Alright, we are almost ready to replicate the descriptive analysis from Gershenson and Holt (2015). Let’s first label our variables and create the last few variables we need regarding study time (i.e., studying at all and length of study spells if any time is spent studying).
label var male "Male"
gen hw_tot2 = hw_tot if hw_tot > 0
gen zero_study = 0
replace zero_study = 1 if hw_tot == 0
label var hw_tot2 "Daily T|T > 0"
label var hw_tot "Daily homework time (T; in minutes)"
label var zero_study "Zero homework time (T=0)"
gen weekly_hw = ((hw_tot*7)/60)
label var weekly_hw "Weekly homework time (in hours)"
save “data\analyticsample.dta”, replace
Now, we have the ingredients we need to look at average study time overall and separately by student gender.
tabstat male hw_tot zero_study hw_tot2 weekly_hw, statistics(mean sd count) columns(statistics)
estpost est sto all
tabstat male hw_tot zero_study hw_tot2 weekly_hw if male == 1, statistics(mean sd count) columns(statistics)
estpost est sto male
tabstat male hw_tot zero_study hw_tot2 weekly_hw if male == 0, statistics(mean sd count) columns(statistics)
estpost est sto female
all male female using "output\table1.rtf", cell(mean(fmt(2)) sd(par)) label unstack compress obslast rtf mtitles("All" "Males" "Females") addnotes("Standard deviations in parentheses") esttab
And that’s it for lab 4! We should now have a sense for how linking variables can identify cases with different units of observation in different datasets, how to clean data for merging datasets that begin with different units of observation, and how to use that data for a short descriptive analysis after merging the data.
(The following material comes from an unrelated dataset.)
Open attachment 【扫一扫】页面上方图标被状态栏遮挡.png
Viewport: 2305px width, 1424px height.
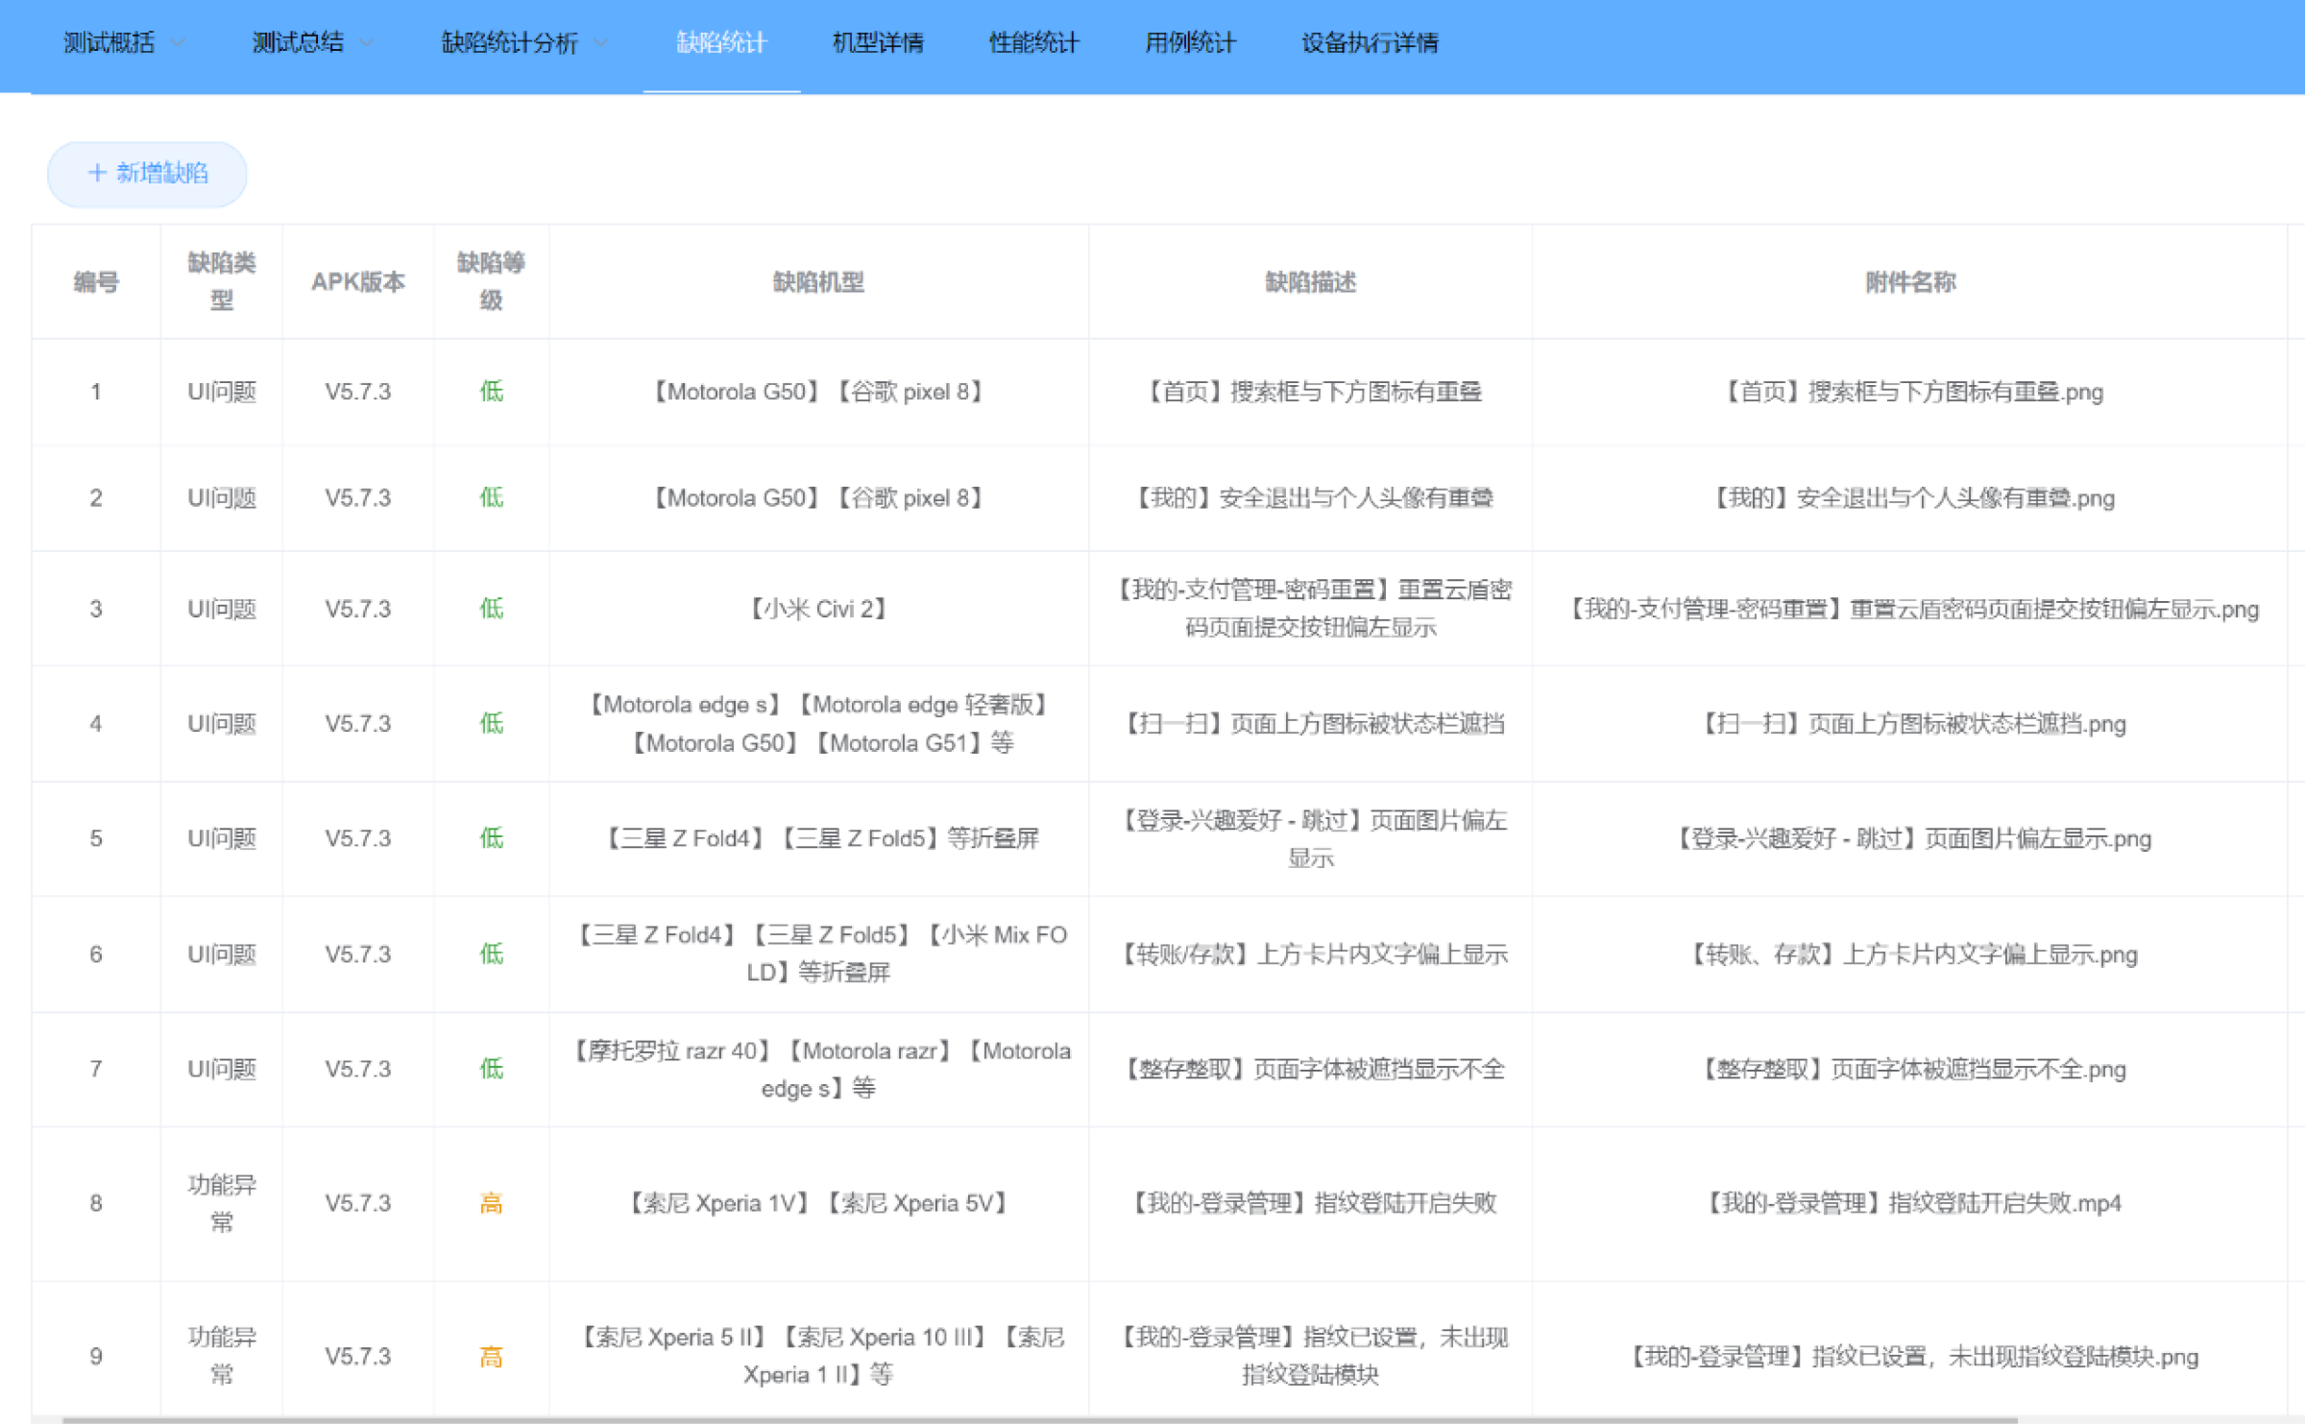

The most common version of this is using geographic identifiers (state fips or county fips) to aggregate individual data and combine it with higher-level community data or vice versa. In such cases, you will simply need the state identifier or county identifier to be collected in both datasets and, with careful attention to the unit of observation in the two datasets you are merging, you can prepare them accordingly.